Being a new mom has come so easily to me…except for feeding. Jax was born 5 weeks early and spent 2 weeks in the NICU, so breastfeeding was difficult. Because breast feeding was difficult in those early weeks, I never established a good milk supply. Because I didn’t establish a good milk supply, Jax would still be hungry after eating. Because Jax was hungry after eating, I would pump in between to make up for it. Because I would pump extra times in between feedings, I ended up breastfeeding less. Because I was breastfeeding less, I ended up pumping more.
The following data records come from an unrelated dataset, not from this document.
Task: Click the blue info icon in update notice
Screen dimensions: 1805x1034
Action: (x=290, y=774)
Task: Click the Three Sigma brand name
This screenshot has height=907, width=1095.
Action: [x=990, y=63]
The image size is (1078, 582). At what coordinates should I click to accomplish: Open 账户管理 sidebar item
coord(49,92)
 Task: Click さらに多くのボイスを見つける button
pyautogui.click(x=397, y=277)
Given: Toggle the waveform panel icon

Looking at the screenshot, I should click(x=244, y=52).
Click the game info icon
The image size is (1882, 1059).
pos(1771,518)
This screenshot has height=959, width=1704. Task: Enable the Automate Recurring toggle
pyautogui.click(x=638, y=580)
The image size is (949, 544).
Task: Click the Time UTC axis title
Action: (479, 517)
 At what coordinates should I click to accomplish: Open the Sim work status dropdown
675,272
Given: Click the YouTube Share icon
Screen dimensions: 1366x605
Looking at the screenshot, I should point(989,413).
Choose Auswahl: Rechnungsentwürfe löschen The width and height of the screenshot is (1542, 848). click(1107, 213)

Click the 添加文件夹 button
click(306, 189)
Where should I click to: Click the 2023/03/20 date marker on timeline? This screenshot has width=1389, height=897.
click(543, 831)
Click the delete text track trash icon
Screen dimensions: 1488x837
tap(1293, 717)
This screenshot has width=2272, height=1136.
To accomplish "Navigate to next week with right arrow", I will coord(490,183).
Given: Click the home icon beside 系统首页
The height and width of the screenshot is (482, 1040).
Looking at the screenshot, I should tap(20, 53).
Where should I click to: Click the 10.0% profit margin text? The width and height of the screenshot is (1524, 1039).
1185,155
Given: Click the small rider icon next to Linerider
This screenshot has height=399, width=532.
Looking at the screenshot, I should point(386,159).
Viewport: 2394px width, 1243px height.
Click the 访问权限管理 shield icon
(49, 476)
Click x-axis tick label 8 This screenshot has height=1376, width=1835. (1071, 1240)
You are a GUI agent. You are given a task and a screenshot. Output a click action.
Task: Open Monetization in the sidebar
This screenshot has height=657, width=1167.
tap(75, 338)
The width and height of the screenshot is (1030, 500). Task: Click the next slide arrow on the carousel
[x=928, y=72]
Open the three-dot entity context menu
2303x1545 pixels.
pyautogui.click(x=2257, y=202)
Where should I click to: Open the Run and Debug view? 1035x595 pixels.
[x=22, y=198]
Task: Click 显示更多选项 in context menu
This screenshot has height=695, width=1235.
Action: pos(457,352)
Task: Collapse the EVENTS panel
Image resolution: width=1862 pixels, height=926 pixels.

A vicious cycle. One that has resulted in me pumping, on average, 5 times a day. I hate that godforsaken machine. So, it doesn’t help that I work for a company that is primarily male. Their way of dealing with my pregnancy (the first ever to dare rear it’s head at the company) was to first comment that “this couldn’t have come at a worse time” and then basically ignore it until I left suddenly for maternity leave. For 8 months there was an avoidance of eye contact with the growing belly and a just-noticeable crinkling of the nose whenever I would speak about “the pregnancy.” As if, by just hearing about its development, they might catch the baby virus.
I should have known, therefore, that there would be no preparation made for me as a new mom needing to pump milk. And since all offices are taken, and mine doesn’t have a door, I self-selected the Server Room as the best viable option. THE SERVER ROOM. So, twice a day I creep into my “timeout chair” in the corner and pump surrounded by noisy computer servers in a room that is consistently 20 degrees hotter than the rest of the office.
To make matters worse, I get to pass a life sized Fat Head of Tom Brady every time I slink into my milk cave. Reminding me that my male compatriots are off enjoying the fresh air of the main office and updating their fantasy teams on ESPN.com.
It should be noted that there is no lock on the Server Room door (which is also the supply room), so I have to post a sign on the door when I am using it. This has turned out to be an interesting study in the male psyche. The first sign I posted, was a direct order to “Do Not Enter.” This resulted in 3 walk-ins and one knock-and-peek. I wrote a new sign that now says “Knock Before Entering” and this more elusive directive has had more success. Conclusion: men don’t like to be told what to do, but they fear the unknown.